Charley Shively

Charley Shively (1937 - 2017) was an American gay writer, anarchist and professor at the University of Massachusetts Boston.[1][2] A scholar of Walt Whitman,[3] he edited Drum Beats: Walt Whitman's Civil War Boy Lovers (1989)[4] and Calamus Lovers: Walt Whitman's Working Class Camerados (1987).[5][6]

Shively was an activist against the Vietnam War. Following his graduation at Harvard University in 1969, he began working in gay activism. He co-founded several gay groups including Fag Rag and the Gay and Lesbian Advocates and Defenders. He famously burned a copy of the bible and his Harvard diploma in protest at a Boston Pride march in 1977.[2]

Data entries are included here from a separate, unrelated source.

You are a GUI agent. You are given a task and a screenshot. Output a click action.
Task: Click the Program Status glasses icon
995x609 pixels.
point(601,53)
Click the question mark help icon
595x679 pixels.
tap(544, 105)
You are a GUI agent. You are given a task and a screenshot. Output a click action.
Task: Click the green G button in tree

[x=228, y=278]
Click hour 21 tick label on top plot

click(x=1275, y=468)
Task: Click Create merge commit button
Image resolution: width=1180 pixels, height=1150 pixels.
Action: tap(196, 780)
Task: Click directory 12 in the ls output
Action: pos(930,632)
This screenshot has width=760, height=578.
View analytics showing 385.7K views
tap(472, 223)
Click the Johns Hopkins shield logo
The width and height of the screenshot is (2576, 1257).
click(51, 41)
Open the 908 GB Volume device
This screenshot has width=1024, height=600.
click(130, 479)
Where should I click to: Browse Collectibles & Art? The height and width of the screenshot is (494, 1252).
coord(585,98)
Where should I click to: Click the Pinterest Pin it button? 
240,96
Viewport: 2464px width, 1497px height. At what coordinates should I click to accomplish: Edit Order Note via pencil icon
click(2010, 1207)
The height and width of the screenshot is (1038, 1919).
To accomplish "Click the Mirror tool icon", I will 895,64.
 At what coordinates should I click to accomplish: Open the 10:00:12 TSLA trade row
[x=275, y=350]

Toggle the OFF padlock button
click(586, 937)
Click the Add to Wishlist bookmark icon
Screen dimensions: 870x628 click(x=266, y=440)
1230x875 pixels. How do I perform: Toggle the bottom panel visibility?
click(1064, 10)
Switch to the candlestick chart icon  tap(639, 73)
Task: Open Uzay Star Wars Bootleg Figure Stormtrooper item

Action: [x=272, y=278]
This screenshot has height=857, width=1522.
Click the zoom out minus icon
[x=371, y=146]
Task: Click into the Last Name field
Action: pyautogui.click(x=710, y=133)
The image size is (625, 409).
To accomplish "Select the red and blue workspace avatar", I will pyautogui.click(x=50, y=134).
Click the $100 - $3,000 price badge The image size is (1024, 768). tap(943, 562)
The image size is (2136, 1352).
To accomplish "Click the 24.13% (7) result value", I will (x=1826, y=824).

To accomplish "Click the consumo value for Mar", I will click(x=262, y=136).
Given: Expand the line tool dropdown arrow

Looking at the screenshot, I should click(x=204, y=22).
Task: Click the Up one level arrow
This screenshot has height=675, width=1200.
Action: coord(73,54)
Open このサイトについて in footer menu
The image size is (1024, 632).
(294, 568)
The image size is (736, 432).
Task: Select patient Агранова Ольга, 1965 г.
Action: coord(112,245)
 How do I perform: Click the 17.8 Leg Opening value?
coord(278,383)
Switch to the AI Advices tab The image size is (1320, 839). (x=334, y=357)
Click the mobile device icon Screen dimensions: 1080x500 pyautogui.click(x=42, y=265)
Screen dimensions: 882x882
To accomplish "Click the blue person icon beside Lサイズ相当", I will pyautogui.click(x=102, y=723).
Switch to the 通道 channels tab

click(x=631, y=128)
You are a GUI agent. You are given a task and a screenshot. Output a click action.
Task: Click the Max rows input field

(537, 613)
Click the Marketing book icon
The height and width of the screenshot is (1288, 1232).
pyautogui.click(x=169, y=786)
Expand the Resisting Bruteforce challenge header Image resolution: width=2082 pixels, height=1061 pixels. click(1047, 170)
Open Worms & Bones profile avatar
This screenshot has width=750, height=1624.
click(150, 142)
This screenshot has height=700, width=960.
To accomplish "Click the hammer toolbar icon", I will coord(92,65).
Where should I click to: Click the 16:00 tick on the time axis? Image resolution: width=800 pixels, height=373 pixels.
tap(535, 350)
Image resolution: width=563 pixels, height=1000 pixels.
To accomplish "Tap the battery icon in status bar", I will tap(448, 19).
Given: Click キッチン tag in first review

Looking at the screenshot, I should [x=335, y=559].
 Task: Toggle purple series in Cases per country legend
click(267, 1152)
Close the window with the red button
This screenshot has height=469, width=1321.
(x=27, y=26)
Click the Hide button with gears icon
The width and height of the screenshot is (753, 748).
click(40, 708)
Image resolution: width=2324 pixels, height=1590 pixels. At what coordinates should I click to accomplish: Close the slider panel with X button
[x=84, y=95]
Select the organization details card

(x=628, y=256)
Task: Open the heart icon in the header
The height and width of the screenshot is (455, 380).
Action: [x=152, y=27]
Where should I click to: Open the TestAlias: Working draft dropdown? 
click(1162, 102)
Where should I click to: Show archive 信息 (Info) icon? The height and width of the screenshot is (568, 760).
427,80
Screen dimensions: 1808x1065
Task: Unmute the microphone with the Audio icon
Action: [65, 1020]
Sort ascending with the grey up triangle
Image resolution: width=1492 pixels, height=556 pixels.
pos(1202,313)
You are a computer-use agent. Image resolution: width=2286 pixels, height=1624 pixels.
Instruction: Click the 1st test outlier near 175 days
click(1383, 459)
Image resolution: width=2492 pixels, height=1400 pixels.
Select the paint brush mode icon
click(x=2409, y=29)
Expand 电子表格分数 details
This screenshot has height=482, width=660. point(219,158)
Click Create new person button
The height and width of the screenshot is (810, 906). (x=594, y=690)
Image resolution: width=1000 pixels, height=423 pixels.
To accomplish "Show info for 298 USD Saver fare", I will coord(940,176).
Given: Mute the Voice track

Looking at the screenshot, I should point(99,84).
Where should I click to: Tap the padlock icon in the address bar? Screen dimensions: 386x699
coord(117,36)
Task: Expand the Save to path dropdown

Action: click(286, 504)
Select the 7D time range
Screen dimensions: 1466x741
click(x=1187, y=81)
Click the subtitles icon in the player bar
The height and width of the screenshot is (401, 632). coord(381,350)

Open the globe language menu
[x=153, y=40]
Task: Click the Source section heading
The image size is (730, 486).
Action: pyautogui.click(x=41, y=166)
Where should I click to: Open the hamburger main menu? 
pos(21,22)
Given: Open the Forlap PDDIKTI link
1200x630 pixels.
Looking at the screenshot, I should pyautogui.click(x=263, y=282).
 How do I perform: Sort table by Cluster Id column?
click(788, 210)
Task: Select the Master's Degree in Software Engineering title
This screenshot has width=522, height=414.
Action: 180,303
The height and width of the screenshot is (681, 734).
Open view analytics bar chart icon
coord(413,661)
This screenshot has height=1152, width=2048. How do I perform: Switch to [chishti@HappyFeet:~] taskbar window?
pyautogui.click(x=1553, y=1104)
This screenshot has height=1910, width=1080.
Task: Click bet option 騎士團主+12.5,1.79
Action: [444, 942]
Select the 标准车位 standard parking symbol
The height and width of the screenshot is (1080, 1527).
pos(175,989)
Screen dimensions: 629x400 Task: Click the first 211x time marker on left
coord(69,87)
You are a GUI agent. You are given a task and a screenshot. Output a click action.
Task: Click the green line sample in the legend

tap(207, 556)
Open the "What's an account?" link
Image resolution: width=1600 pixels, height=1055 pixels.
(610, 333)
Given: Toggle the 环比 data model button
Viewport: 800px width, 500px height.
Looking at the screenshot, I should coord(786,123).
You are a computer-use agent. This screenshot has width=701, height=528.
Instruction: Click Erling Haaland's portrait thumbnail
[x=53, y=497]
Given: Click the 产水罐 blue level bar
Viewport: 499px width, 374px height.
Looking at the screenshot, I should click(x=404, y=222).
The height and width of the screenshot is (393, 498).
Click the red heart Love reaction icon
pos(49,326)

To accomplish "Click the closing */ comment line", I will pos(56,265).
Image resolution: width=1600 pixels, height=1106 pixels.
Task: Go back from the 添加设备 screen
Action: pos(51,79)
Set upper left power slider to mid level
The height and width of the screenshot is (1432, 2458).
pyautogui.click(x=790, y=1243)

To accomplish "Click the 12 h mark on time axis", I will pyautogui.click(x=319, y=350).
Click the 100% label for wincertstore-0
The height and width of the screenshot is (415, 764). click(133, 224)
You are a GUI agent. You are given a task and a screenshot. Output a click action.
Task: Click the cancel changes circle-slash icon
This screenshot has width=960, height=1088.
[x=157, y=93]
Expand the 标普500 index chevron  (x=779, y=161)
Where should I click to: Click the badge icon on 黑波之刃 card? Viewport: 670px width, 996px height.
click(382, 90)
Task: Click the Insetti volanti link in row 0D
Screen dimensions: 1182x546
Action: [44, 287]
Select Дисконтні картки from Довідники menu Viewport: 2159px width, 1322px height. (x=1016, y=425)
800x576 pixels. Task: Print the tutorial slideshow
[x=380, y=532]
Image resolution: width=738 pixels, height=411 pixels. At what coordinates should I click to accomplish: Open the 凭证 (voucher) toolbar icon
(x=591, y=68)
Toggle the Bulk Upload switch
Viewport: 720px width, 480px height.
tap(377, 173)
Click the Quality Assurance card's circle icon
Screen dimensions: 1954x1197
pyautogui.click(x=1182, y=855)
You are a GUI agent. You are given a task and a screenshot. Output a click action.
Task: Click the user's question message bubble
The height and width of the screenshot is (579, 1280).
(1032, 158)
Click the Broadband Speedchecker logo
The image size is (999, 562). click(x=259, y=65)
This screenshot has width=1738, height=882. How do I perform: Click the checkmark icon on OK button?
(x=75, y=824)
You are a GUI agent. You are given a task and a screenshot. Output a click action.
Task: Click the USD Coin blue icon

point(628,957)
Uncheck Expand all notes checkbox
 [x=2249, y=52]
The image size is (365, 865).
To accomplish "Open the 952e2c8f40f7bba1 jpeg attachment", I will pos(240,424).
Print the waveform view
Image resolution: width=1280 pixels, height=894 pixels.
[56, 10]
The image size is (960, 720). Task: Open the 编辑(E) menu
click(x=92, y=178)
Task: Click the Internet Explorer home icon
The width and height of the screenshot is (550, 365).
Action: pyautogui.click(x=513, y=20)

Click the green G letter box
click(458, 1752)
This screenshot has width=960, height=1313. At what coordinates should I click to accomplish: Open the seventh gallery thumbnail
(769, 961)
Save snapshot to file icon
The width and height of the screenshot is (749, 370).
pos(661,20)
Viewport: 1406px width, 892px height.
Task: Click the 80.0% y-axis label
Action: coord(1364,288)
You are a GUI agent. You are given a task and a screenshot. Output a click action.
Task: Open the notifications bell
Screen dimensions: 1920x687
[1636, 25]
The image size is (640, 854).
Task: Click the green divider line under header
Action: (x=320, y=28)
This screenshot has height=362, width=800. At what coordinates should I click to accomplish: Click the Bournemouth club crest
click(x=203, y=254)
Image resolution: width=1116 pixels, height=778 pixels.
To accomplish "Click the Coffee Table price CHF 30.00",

Shively started displaying symptoms of Alzheimer's in the early 2000s. Having had his activism mostly forgotten in the following years, he died in 2017 at a nursing home in Cambridge, Massachusetts.[2][1]

References

  1. ^ a b "The Last Gay Liberationist". Boston Review. 2017-12-20. Retrieved 2025-07-23.
  2. ^ a b c Bronski, Michael (2017-11-09). "In Remembrance: Charles Shively, a Pivotal Figure in the Gay Liberation Movement". Lambda Literary Review. Retrieved 2025-07-23.
  3. ^ Folsom, Ed (2017-11-15). "IN MEMORIAM: Charley Shively, 1937-2017". Walt Whitman Quarterly Review. 35 (2): 218–218. doi:10.13008/0737-0679.2281. ISSN 0737-0679.
  4. ^ Folsom, E. (1989). Charley Shively, ed."Drum Beats: Walt Whitman's Civil War Boy Lovers"(Book Review). Walt Whitman Quarterly Review, 6(4), 200.
  5. ^ Giantvalley, Scott. "Charley Shively, ed.," Calamus Lovers: Walt Whitman's Working-Class Camerados"(Book Review)." Walt Whitman Quarterly Review 5, no. 2 (1987): 35.
  6. ^ Killingsworth, M. Jimmie (1990). "Review of Calamus Lovers: Walt Whitman's Working Class Camerados; Drum Beats: Walt Whitman's Civil War Boy Lovers, Charley Shively". Journal of the History of Sexuality. 1 (1): 168–171. ISSN 1043-4070.